To See and Be Seen
- Author: T. J. Thomson
- Language: English
- Genre: Non-fiction
- Publisher: Rowman & Littlefield
- Publication date: 2019

= To See and Be Seen =

Book written by T. J. Thomson

To See and Be Seen: The Environments, Interactions and Identities Behind News Images is a non-fiction book written by T. J. Thomson and published in 2019 by Rowman & Littlefield. It is the winner of the National Communication Association’s 2020 Diane S. Hope Book of the Year award. NCA reviewers called the book “a signature achievement in understanding the process of media production and the ethics of photojournalism.”

The work unpacks the environmental, social, cultural, and psychological aspects that shape news images and explores through ethnographic methods how visual journalists work in the field and how those visually featured in the news react to the depictions made of them.

Writing in the Newspaper Research Journal, Dr. Matthew Haught, assistant chair and associate professor at the University of Memphis, said the book “offers much-needed context to everyday journalism” and characterized the work as sitting between Ken Kobré’s practitioner-focused “Photojournalism: The Professionals’ Approach” and Susan Sontag’s philosophical “On Photography” book. Haught continues: Thomson’s readers won’t learn how to adjust the ISO, but they will learn about what might be going through the heads of those whose images they are capturing. Readers won’t learn how to control white balance on video, but they will learn about what audiences find credible about the visuals they see in the media. Thomson’s book comes at a time when those who teach journalism need to focus deeply on ethics and regaining public confidence, to be both sources and consumers, as they do on the technical proficiencies of the field.The book was also reviewed in the International Journal of Press/Politics by Katharina Lobinger, vice-dean for the Faculty of Communication, Culture and Society at the Università della Svizzera Italiana. Lobinger noted that Thomson's book addressed a "serious research gap" and said his focus on both photographers and on those photographed was "unique" and "very timely in its focus."
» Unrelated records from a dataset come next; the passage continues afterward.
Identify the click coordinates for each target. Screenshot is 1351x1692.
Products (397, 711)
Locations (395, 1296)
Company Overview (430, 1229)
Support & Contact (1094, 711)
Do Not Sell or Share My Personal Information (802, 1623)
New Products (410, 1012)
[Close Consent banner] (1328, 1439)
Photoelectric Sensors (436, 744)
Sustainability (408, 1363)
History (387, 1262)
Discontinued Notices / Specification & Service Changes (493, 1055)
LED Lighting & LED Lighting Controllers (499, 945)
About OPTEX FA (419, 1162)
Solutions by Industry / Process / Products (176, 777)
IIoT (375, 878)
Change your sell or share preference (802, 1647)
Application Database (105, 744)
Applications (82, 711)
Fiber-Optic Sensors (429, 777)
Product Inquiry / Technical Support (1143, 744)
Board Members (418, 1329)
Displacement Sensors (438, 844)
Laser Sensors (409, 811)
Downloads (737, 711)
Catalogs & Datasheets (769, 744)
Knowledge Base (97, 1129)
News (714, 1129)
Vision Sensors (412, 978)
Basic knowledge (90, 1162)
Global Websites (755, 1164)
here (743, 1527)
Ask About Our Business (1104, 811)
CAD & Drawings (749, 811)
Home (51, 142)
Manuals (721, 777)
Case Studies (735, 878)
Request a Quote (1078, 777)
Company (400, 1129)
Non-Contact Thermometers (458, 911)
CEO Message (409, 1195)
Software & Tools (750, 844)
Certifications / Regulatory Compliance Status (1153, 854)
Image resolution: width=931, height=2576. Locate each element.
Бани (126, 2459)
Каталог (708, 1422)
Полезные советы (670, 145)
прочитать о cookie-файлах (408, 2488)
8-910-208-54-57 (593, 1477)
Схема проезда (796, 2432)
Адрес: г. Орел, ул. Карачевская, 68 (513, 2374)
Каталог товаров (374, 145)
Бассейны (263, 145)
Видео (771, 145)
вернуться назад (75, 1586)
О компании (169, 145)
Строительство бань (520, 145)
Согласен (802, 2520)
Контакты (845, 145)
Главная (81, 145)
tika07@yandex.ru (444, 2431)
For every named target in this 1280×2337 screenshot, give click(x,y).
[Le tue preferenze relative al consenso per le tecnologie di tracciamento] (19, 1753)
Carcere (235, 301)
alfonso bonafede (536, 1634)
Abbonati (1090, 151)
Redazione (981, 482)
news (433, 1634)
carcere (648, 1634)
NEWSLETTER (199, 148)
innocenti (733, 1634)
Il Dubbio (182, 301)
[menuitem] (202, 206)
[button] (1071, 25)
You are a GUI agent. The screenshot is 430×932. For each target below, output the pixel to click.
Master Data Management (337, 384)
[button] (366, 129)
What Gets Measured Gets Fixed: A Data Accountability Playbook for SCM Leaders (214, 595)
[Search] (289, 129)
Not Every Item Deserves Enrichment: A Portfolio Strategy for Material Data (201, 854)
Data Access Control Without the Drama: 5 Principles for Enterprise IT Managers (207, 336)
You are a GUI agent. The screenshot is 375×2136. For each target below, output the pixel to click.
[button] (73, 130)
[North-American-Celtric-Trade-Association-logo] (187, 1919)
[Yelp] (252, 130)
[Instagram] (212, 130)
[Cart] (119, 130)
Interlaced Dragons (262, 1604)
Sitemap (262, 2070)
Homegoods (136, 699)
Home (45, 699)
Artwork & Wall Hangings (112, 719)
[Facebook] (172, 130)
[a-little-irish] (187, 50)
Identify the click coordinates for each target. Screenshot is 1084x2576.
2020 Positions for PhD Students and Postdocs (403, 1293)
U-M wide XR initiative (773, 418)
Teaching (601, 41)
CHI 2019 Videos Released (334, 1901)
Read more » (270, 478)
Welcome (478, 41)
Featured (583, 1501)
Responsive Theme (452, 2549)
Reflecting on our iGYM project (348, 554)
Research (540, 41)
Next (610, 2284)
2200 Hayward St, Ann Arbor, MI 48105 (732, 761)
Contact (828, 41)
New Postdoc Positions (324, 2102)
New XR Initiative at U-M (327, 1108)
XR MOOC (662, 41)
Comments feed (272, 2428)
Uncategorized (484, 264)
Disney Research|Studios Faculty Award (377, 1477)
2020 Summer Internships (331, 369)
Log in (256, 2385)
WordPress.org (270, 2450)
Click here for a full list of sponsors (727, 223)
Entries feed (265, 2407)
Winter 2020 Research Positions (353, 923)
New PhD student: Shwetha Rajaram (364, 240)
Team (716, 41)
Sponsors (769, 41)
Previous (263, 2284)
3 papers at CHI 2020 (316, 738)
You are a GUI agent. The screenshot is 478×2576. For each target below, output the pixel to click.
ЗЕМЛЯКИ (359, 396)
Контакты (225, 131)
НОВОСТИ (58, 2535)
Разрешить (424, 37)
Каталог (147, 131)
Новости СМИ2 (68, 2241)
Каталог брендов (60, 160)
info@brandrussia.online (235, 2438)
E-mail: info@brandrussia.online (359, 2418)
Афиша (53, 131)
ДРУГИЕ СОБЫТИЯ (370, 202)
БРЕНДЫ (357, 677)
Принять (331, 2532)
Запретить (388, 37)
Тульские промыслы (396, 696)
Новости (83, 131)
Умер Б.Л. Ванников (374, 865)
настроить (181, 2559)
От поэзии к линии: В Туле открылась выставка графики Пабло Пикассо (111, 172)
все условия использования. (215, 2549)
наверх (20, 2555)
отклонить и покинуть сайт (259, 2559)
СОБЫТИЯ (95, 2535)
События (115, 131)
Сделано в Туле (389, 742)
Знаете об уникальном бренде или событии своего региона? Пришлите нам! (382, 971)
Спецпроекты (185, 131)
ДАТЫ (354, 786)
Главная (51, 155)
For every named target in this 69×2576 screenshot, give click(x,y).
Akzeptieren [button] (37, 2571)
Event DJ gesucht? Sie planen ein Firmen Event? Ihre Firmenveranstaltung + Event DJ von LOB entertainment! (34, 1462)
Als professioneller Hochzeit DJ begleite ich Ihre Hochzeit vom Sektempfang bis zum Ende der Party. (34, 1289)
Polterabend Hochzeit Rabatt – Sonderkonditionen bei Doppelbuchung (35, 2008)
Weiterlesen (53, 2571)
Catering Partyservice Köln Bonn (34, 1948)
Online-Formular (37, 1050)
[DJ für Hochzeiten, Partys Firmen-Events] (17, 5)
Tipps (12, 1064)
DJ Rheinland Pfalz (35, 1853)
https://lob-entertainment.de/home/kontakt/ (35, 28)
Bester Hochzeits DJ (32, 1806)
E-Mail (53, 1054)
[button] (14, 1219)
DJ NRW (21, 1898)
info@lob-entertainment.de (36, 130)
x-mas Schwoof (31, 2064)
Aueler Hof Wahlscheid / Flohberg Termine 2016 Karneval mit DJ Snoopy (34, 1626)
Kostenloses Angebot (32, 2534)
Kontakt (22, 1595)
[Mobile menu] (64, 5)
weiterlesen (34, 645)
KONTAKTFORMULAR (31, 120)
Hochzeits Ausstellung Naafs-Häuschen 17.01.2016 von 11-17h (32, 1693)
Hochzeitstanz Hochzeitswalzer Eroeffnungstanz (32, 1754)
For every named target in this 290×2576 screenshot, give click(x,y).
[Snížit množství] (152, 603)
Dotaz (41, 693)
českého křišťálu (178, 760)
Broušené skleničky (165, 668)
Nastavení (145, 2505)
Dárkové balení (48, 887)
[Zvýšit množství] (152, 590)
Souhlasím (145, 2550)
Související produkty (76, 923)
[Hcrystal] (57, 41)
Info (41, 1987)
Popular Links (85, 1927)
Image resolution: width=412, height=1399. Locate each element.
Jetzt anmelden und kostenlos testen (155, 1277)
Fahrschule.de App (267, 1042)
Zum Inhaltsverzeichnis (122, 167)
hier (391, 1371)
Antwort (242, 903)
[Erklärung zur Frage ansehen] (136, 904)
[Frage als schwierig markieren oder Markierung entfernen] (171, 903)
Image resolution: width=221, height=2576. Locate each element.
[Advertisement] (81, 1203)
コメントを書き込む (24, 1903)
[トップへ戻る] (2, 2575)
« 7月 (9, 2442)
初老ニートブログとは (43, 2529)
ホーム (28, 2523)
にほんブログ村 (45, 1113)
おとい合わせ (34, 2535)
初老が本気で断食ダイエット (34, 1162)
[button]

A major theme in the book is how the production of news visuals can impact overall trust in media. The American Press Institute interviewed Thomson about this in 2020 in order to better understand how journalists and news organizations can build trust through more context and transparency around images and better journalist-subjects interactions. Thomson noted that issues of consent, permission, and privacy are often intertwined with people’s reactions to news visuals and offered several recommendations for journalists on how to improve their interactions with those they cover.

Thomson was also interviewed in 2020 by the American Society of Media Photographers about his inspiration for the book. In the interview, he stated, “Two-dimensional representations can be the thinnest slices of reality and what they represent is almost always only a fraction of the overall scene. So often we use these little two dimensional slices of reality to understand the world but fail to understand the broader context in which they were produced. My research seeks to change this and to consider how visual journalism is produced – by whom, in what environments, through which processes, and with what results.”